University Museums

Title: Warning-Biohazard
Name: Sculpture
Date: 1991
Medium: Terra-cotta
Dimensions: 56 x 96 x 4 in. (142.2 x 243.8 x 10.2 cm)
Classification: Sculpture
Credit Line: An Iowa Art in State Buildings Project for the Molecular Biology Building. In the Art on Campus Collection, University Museums, Iowa State University, Ames, Iowa.
Location: Iowa State University, Molecular Biology, North entrance/exterior wall
Object Number: U91.73
More Information
Above the north entrance hangs a single terra-cotta relief called 'Warning-Biohazard'. Two arms reach out from a design of jumbled letters on black and white tiles. When deciphered, the letters read: "HUMAN BEINGS ARE NOT YET
WISE ENOUGH TO DIRECT THE COURSE OF EVOLUTION." This is a quote from Robert Sinsheimer, a noted scientist in molecular biology. The two outstretched hands look like the black contamination gloves built into the sides of controlled experimental chambers. These gloves, however, reach out from the building into the environment as if to use us and our surroundings as their experimental chamber.

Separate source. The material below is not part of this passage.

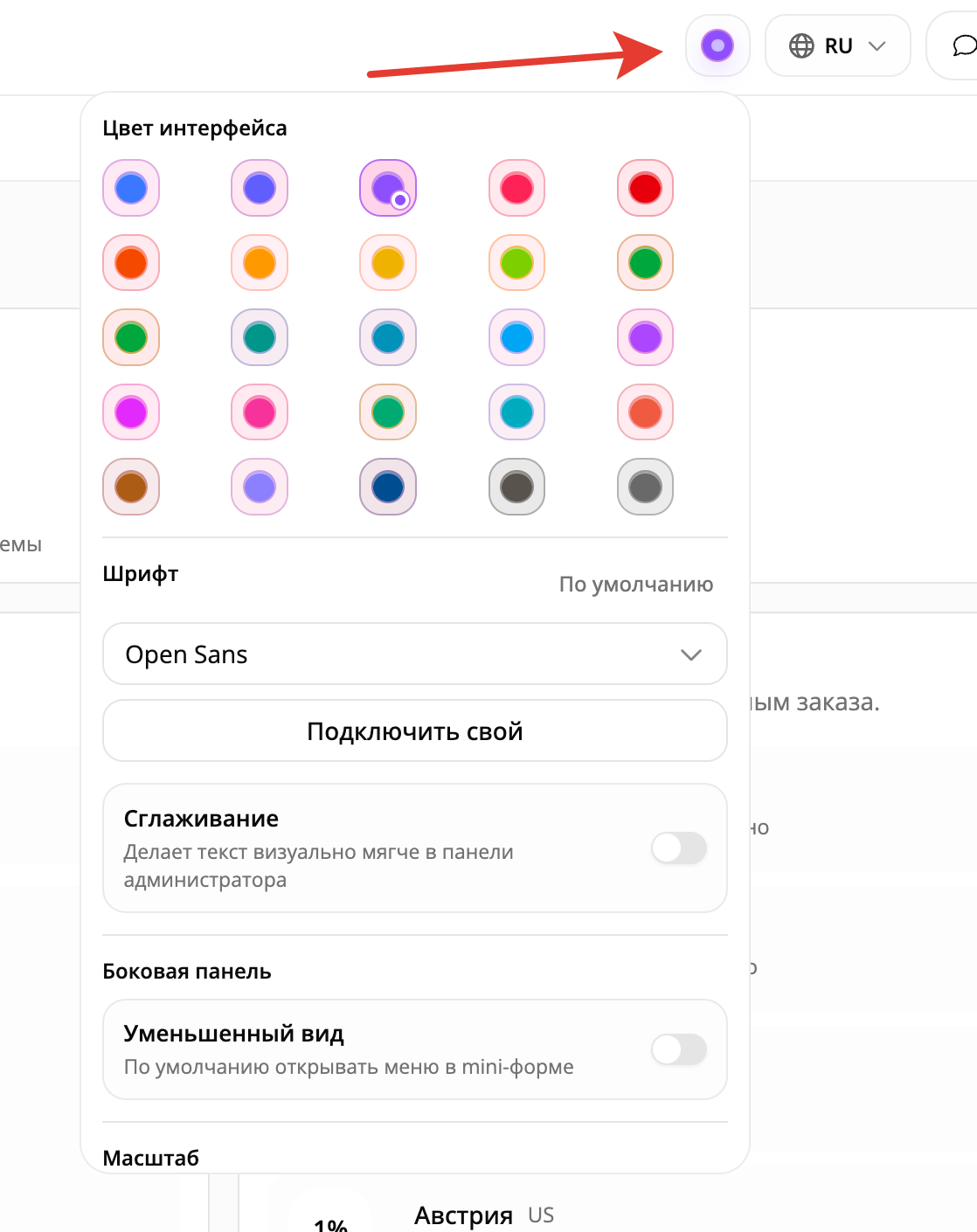
Task: Click the chat bubble icon
Action: click(963, 45)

The G-Nome Project fully integrates art and architecture into the Molecular Biology Building. Since the artist, Andrew Leicester, was selected at the start of the project, he was able to work with the architectural firm Hansen Lind Meyer, Inc. to incorporate the art into the building's design. As a result, Iowa State University has gained a striking example of the successful merging of art and architecture, as well as a building rich in meaning and function.

When Leicester was commissioned by Iowa State to create this public art, he began to research the kinds of activities that would take place there. He found information at conferences, by attending lectures, by reading books, and through conversation with scientists and students. He kept a sketchbook of ideas and drawings on the subject. It became clear to him that the most debated area of current investigation in the field of molecular biology was transgenetic animal research with both the academic community and the public expressing their opinions. Philosophers, sociologists, animal scientists, and economists were among the many who were discussing the potential legal and economic implications of genetic research.